Exercise text:
________________________

but going to med school is like moving to college all over again, and seriously, who knows where it's going to take me this time. i dont want to move around and leave friends every four years cuz thats lame. plus i hear horror stories of med school. but then, i heard horror stories of chem honors, and physics honors, and college, and all that too, and none of it was true.

so that means, if God wants me in med school, all i have to do is apply to one and ill get in, right? no competition? i should try that.

in fact, i think i will try that. my life is in a disarray already. i have no idea where it's going anymore. thats a little scary. back in hs, it was like, oh im going to college. now im in college and until a week ago, i was like oh im gonna get my teaching credentials and teach yay. now God's like messed everything up and shaken my world around and i have absolutely no idea where i will be four years from now. maybe in africa, that's as likely as california. but ok. its a little uncomfortable to not know, but i can deal with it. to infinity, and beyond. wherever that is.
________________________
Record set:
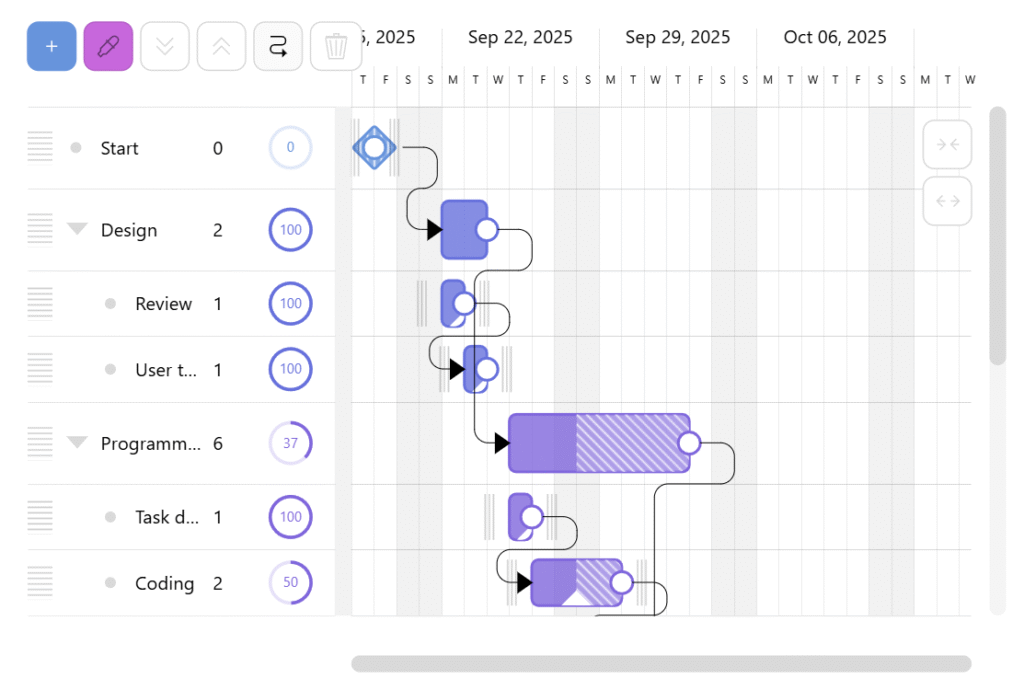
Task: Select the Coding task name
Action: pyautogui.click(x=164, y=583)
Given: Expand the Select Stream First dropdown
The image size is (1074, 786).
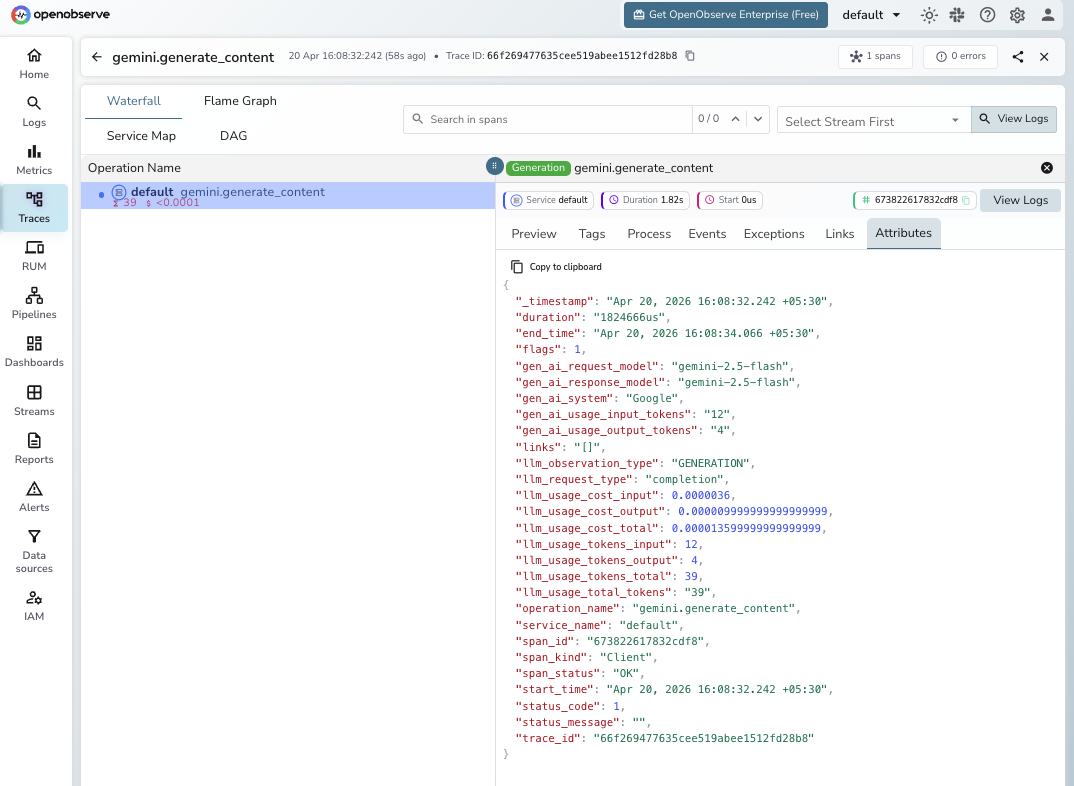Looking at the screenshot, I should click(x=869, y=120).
________________________
Task list:
A – In the blog post about med school, transcribe the passage that opens with the words containing "but going to" and closes with "it was true.".
B – Render this sentence from the blog post about med school into Spanish: "i have no idea where it's going anymore."
The material after the blog post stands apart from it.

Answers provided:
A –
but going to med school is like moving to college all over again, and seriously, who knows where it's going to take me this time. i dont want to move around and leave friends every four years cuz thats lame. plus i hear horror stories of med school. but then, i heard horror stories of chem honors, and physics honors, and college, and all that too, and none of it was true.

B – Ya no tengo ni idea de hacia dónde va.